+++ KUTIPAN TEKS

Jumat 11 May 2018 14:03 WIB

Fungsionalisasi Rutan Mako Brimob Dipertanyakan

Bambang memandang ada poin kelalaian Polri sehingga sampai terjadi penyanderaan.

Rep: Arif Satrio Nugroho/ Red: Bilal Ramadhan
Penjagaan ketat terlihat di depan Mako Brimob, Kelapa Dua, Depok, Jawa Barat, serta dihiasi sejumlah karangan bunga yang dikirimkan dari pejabat negara, Jumat (11/5).
Foto: Rahma Sulistya / Republika
Penjagaan ketat terlihat di depan Mako Brimob, Kelapa Dua, Depok, Jawa Barat, serta dihiasi sejumlah karangan bunga yang dikirimkan dari pejabat negara, Jumat (11/5).

REPUBLIKA.CO.ID, JAKARTA -- Kericuhan berujung penyanderaan terjadi di Rumah Tahanan Salemba cabang Markas Korps Brigade Mobil (Mako Brimob), Kelapa Dua, Depok, Selasa (8/5) hingga Kamis (10/5) lalu. Pengamat kepolisian dari Universitas Indonesia, Bambang Widodo Umar, mempertanyakan bagaimana fungsionalisasi rutan di Mako Brimob sebagai tahanan narapidana terorisme.

++++++

URAIAN TUGAS: Tulis ulang bagian berita tentang rutan Mako Brimob dari "Rep: Arif Satrio" sampai "tahanan narapidana terorisme.", lalu perbarui dengan mengganti "Jawa Barat" menjadi "Jabar".

+++ MATERI YANG DISEDIAKAN

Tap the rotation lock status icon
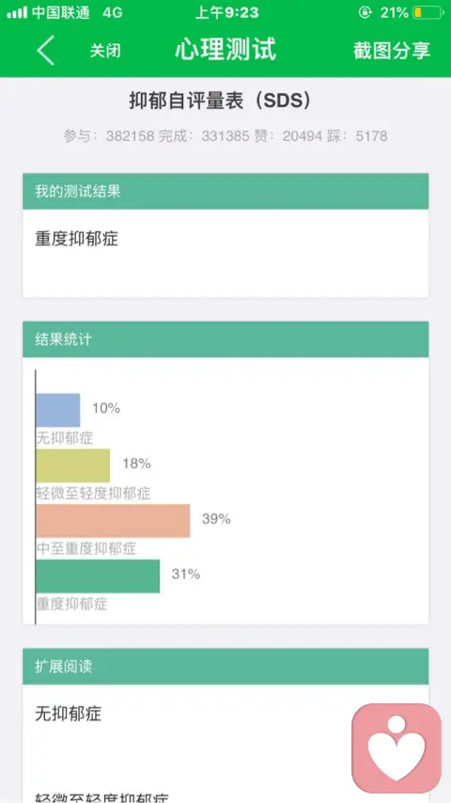This screenshot has width=451, height=803. [365, 13]
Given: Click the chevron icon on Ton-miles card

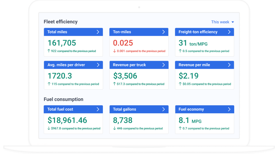Looking at the screenshot, I should (163, 32).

++++++

HASIL LATIHAN:
Rep: Arif Satrio Nugroho/ Red: Bilal Ramadhan
Penjagaan ketat terlihat di depan Mako Brimob, Kelapa Dua, Depok, Jabar, serta dihiasi sejumlah karangan bunga yang dikirimkan dari pejabat negara, Jumat (11/5).
Foto: Rahma Sulistya / Republika
Penjagaan ketat terlihat di depan Mako Brimob, Kelapa Dua, Depok, Jabar, serta dihiasi sejumlah karangan bunga yang dikirimkan dari pejabat negara, Jumat (11/5).

REPUBLIKA.CO.ID, JAKARTA -- Kericuhan berujung penyanderaan terjadi di Rumah Tahanan Salemba cabang Markas Korps Brigade Mobil (Mako Brimob), Kelapa Dua, Depok, Selasa (8/5) hingga Kamis (10/5) lalu. Pengamat kepolisian dari Universitas Indonesia, Bambang Widodo Umar, mempertanyakan bagaimana fungsionalisasi rutan di Mako Brimob sebagai tahanan narapidana terorisme.